Hermann Schieberth was an Austrian photographer born on 12 February 1876 at Vama, Bukovina, Austria-Hungary (now in Romania) and died in Shanghai, China in 1948.

He had moved to Vienna in 1909 after having spent a period working in Zwittau (Svitavy).

==Career==
He first attracted attention when he showed at the Kunstsalon Arnot in 1912.

He ran his studio was on the Opernring in Vienna from 1910 to 1937. In 1913, he opened a branch of his studio in Kaltenleutgeben, near Vienna. Trude Fleischmann worked as a photographer for Schieberth early in her career.

His works were primarily of other creatives (such as Oscar Kokoschka, Karl Kraus and Adolf Loos), politicians and aristocrats.

He also was known for his nudes which received wide circulation in portfolios, magazines and even as postcards.

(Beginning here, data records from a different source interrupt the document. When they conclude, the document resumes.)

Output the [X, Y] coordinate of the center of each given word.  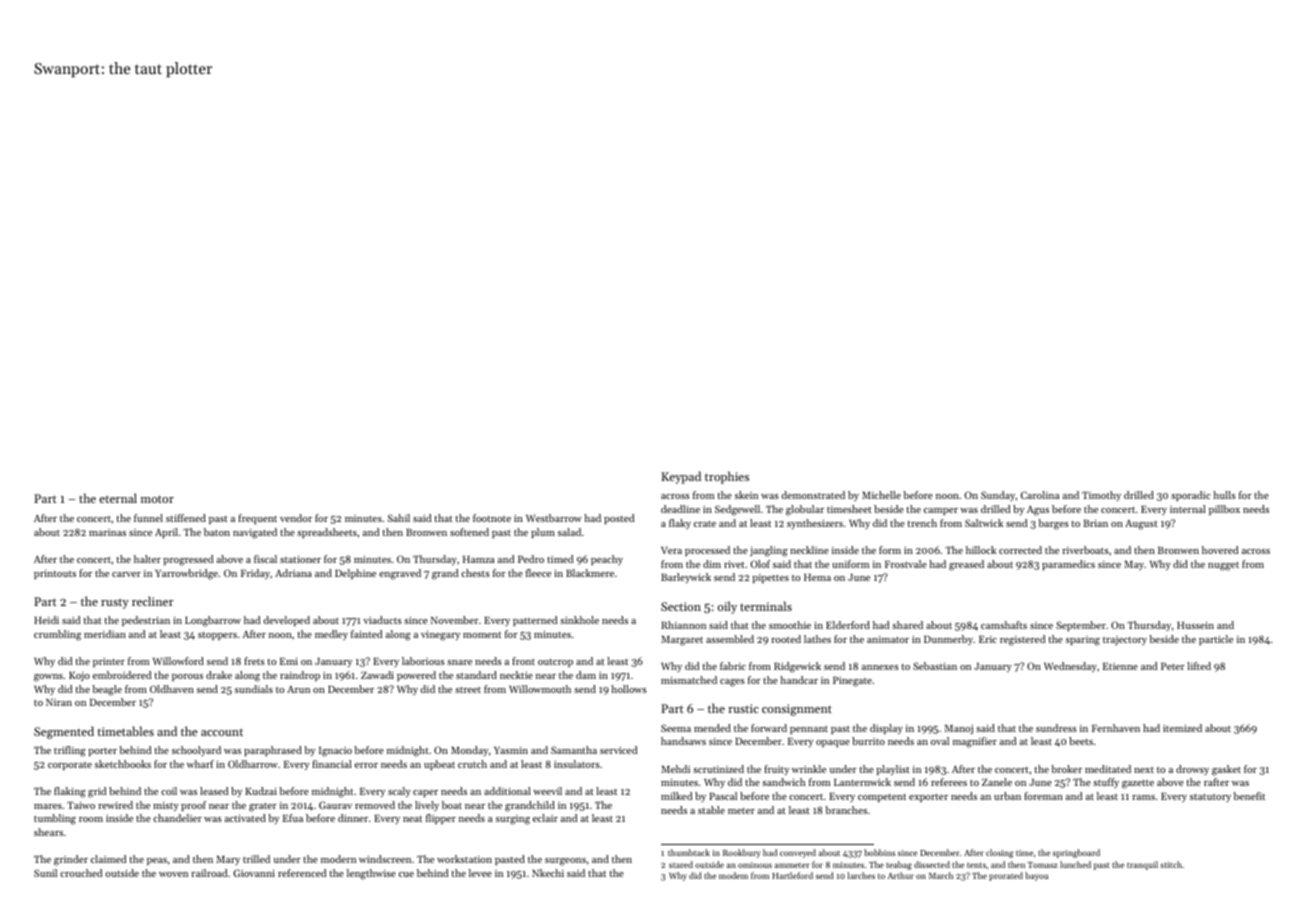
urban [1007, 796]
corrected [1020, 550]
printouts [55, 574]
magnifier [975, 742]
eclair [545, 818]
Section [681, 606]
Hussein [1195, 625]
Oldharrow [253, 764]
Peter [1173, 666]
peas [157, 861]
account [222, 732]
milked [676, 796]
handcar [799, 680]
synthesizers [815, 524]
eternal [118, 498]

In 1924, a pictorial report entitled Die Schönheit Dresdens (The Beauty of Dresden) was published by the Allgemeinen Photographischen Zeitung.

==Exile==
With the arrival of the Nazi administration in Austria after the Anschluss, Schieberth, who was Jewish, emigrated to Shanghai where he is shown in the Shanghai telephone directory of 1947 as a professor, and located at 525 Hamilton House (one of the city's few skyscrapers at the time). In advertisements in the Shanghai Jewish Chronicle of the time he is shown as operating an art dealership at 267 Kiangse Road. He died in Shanghai in 1948.